** Zu bearbeiten **
1 - Welche Gravur trägt das Wasserglas, das im Text über Diversity and Inclusion erwähnt wird?
2 - Knüpfe an den Text über Diversity and Inclusion an und setze ihn ab seinem letzten Satz fort.

** Vorgegebener Text **
:::
Dienstag, April 12, 2016

Diversity and Inclusion: There clearly are limits.

Als ich gestern frisch von meinem Trainingskurs zurück kam, fand ich nicht nur die aktuellen Fachzeitschriften auf meinem Schreibtisch (ich muss immer an die Kaltmamsell denken, wenn ich die Cover sehe), sondern auch eine runde Kiste mit meinem Namen und meiner Adresse drauf. Innen war ein graviertes Wasserglas ("Courage to travel new ways") mit einem Stressquetschball in Globusform. Der beiliegende Flyer erklärte, dass das ein Dankeschön wäre für die Teilnahme an einer Fokusgruppe zum Tema "Diversity & Inclusion" und dass wir weiterhin Mut zeigen sollten, um D&I weiter voranzutreiben etc..
:::
** Auszüge aus Datensätzen **

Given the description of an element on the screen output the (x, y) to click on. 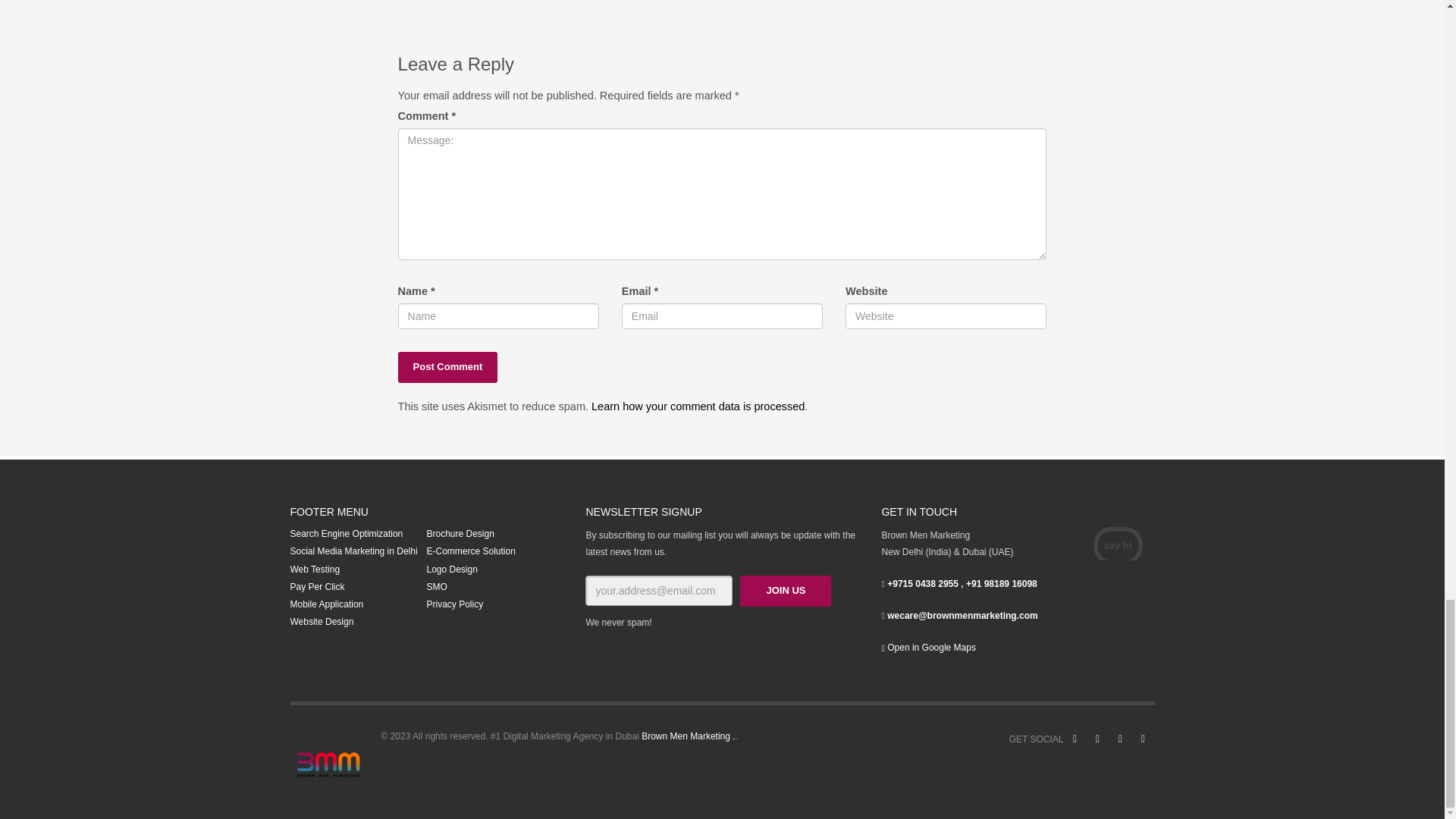
Like us on Facebook! (1074, 739)
Check Our Linkedin (1142, 739)
Post Comment (447, 367)
Follow our tweets! (1097, 739)
JOIN US (785, 590)
Instagram (1119, 739)
Given the description of an element on the screen output the (x, y) to click on. 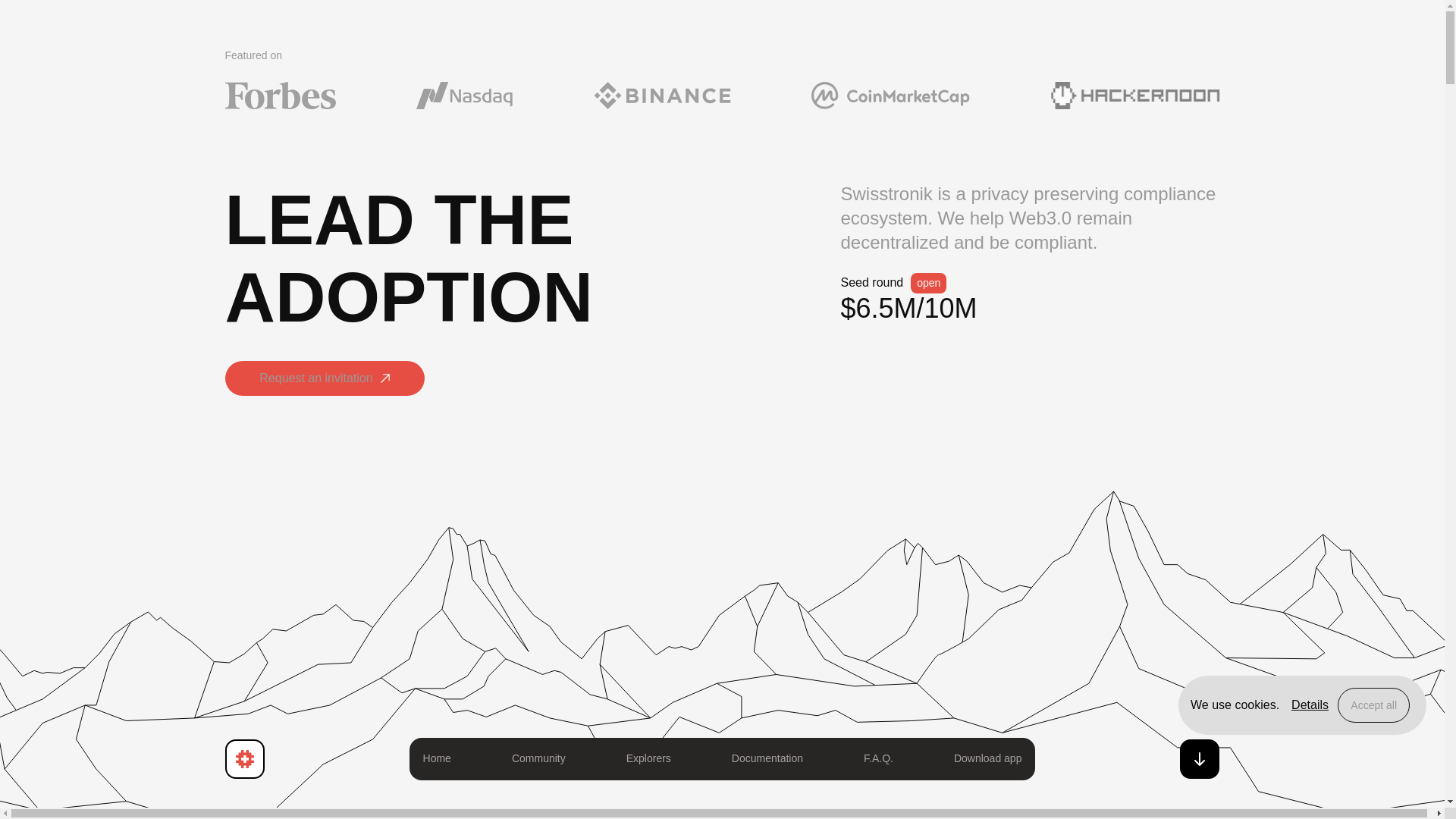
Request an invitation (323, 393)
:::
** Schriftliche Antworten **
1 - Das Wasserglas trägt die Gravur „Courage to travel new ways“.

2 -
Soweit so gut, ich war bei der Fokusgruppe, habe beigetragen, das Glas ist nett, Mut ist einer unserer drei Unternehmenswerte, die ich übrigens aus tiefster Seele ganz grossartig finde. Dann aber wurde auf die Website des Glasherstellers verwiesen und ab dann wurde es ... schwierig. Der Graveur ist nämlich ein "erfahrener Heiler". Er graviert Dinge ins Glas und bringt das Wasser im Glas dazu, sich zu .... sorry, ich kann das nicht so wunderbar ausdrücken, deswegen zitiere ich von der Homepage:

"Ein kleines Beispiel dafür: Ich graviere auf ein Glas das Wort „Achtsamkeit“. Das Wasser erkennt diesen Impuls und konzentriert alle Informationen in Zusammenhang mit dem Begriff „Achtsamkeit“. Trinken wir dann dieses Wasser, nehmen wir diese Informationen auf und sie werden für uns zugänglich. Da wir Menschen zu über 70% aus Wasser bestehen, können wir diese neuen Informationen sehr leicht in unseren Organismus aufnehmen, wo sie ihre Wirkung antfalten."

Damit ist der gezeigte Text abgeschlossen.